- [Given task] Rewrite the rows below as a Markdown table with the columns No and Line. Number each line in order, and leave out the blank lines.

- [Given data]
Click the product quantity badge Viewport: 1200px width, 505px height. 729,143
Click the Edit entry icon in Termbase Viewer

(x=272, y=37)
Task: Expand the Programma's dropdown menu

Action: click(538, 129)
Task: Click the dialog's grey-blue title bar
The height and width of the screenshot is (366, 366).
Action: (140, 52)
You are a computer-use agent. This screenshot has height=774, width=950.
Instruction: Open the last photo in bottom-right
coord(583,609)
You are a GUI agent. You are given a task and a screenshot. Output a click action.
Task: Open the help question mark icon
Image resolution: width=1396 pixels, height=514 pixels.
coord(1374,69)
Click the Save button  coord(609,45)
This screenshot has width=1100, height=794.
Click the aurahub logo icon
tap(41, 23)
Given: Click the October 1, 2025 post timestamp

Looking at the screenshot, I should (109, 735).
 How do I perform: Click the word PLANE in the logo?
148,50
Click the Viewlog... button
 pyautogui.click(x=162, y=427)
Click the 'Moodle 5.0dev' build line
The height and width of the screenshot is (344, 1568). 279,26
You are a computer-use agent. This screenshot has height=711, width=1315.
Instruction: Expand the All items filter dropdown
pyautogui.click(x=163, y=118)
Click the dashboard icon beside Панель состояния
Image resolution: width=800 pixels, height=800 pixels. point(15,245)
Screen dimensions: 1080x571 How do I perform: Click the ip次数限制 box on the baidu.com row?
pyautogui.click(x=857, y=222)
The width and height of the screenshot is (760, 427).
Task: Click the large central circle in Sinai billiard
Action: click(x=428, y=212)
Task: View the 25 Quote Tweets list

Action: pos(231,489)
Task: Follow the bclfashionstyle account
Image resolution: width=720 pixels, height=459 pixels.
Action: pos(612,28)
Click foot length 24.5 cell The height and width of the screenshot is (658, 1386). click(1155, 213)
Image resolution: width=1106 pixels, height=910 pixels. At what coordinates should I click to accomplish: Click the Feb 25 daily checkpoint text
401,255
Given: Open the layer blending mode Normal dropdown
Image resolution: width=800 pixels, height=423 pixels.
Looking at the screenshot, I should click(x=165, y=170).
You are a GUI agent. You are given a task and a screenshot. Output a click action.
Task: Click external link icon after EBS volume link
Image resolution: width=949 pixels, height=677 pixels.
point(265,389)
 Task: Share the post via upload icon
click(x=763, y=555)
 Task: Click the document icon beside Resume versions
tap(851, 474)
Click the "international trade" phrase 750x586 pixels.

- [Result of the exercise]
| No | Line |
|---|---|
| 1 | Click the product quantity badge Viewport: 1200px width, 505px height. 729,143 |
| 2 | Click the Edit entry icon in Termbase Viewer |
| 3 | (x=272, y=37) |
| 4 | Task: Expand the Programma's dropdown menu |
| 5 | Action: click(538, 129) |
| 6 | Task: Click the dialog's grey-blue title bar |
| 7 | The height and width of the screenshot is (366, 366). |
| 8 | Action: (140, 52) |
| 9 | You are a computer-use agent. This screenshot has height=774, width=950. |
| 10 | Instruction: Open the last photo in bottom-right |
| 11 | coord(583,609) |
| 12 | You are a GUI agent. You are given a task and a screenshot. Output a click action. |
| 13 | Task: Open the help question mark icon |
| 14 | Image resolution: width=1396 pixels, height=514 pixels. |
| 15 | coord(1374,69) |
| 16 | Click the Save button  coord(609,45) |
| 17 | This screenshot has width=1100, height=794. |
| 18 | Click the aurahub logo icon |
| 19 | tap(41, 23) |
| 20 | Given: Click the October 1, 2025 post timestamp |
| 21 | Looking at the screenshot, I should (109, 735). |
| 22 |  How do I perform: Click the word PLANE in the logo? |
| 23 | 148,50 |
| 24 | Click the Viewlog... button |
| 25 |  pyautogui.click(x=162, y=427) |
| 26 | Click the 'Moodle 5.0dev' build line |
| 27 | The height and width of the screenshot is (344, 1568). 279,26 |
| 28 | You are a computer-use agent. This screenshot has height=711, width=1315. |
| 29 | Instruction: Expand the All items filter dropdown |
| 30 | pyautogui.click(x=163, y=118) |
| 31 | Click the dashboard icon beside Панель состояния |
| 32 | Image resolution: width=800 pixels, height=800 pixels. point(15,245) |
| 33 | Screen dimensions: 1080x571 How do I perform: Click the ip次数限制 box on the baidu.com row? |
| 34 | pyautogui.click(x=857, y=222) |
| 35 | The width and height of the screenshot is (760, 427). |
| 36 | Task: Click the large central circle in Sinai billiard |
| 37 | Action: click(x=428, y=212) |
| 38 | Task: View the 25 Quote Tweets list |
| 39 | Action: pos(231,489) |
| 40 | Task: Follow the bclfashionstyle account |
| 41 | Image resolution: width=720 pixels, height=459 pixels. |
| 42 | Action: pos(612,28) |
| 43 | Click foot length 24.5 cell The height and width of the screenshot is (658, 1386). click(1155, 213) |
| 44 | Image resolution: width=1106 pixels, height=910 pixels. At what coordinates should I click to accomplish: Click the Feb 25 daily checkpoint text |
| 45 | 401,255 |
| 46 | Given: Open the layer blending mode Normal dropdown |
| 47 | Image resolution: width=800 pixels, height=423 pixels. |
| 48 | Looking at the screenshot, I should click(x=165, y=170). |
| 49 | You are a GUI agent. You are given a task and a screenshot. Output a click action. |
| 50 | Task: Click external link icon after EBS volume link |
| 51 | Image resolution: width=949 pixels, height=677 pixels. |
| 52 | point(265,389) |
| 53 |  Task: Share the post via upload icon |
| 54 | click(x=763, y=555) |
| 55 |  Task: Click the document icon beside Resume versions |
| 56 | tap(851, 474) |
| 57 | Click the "international trade" phrase 750x586 pixels. |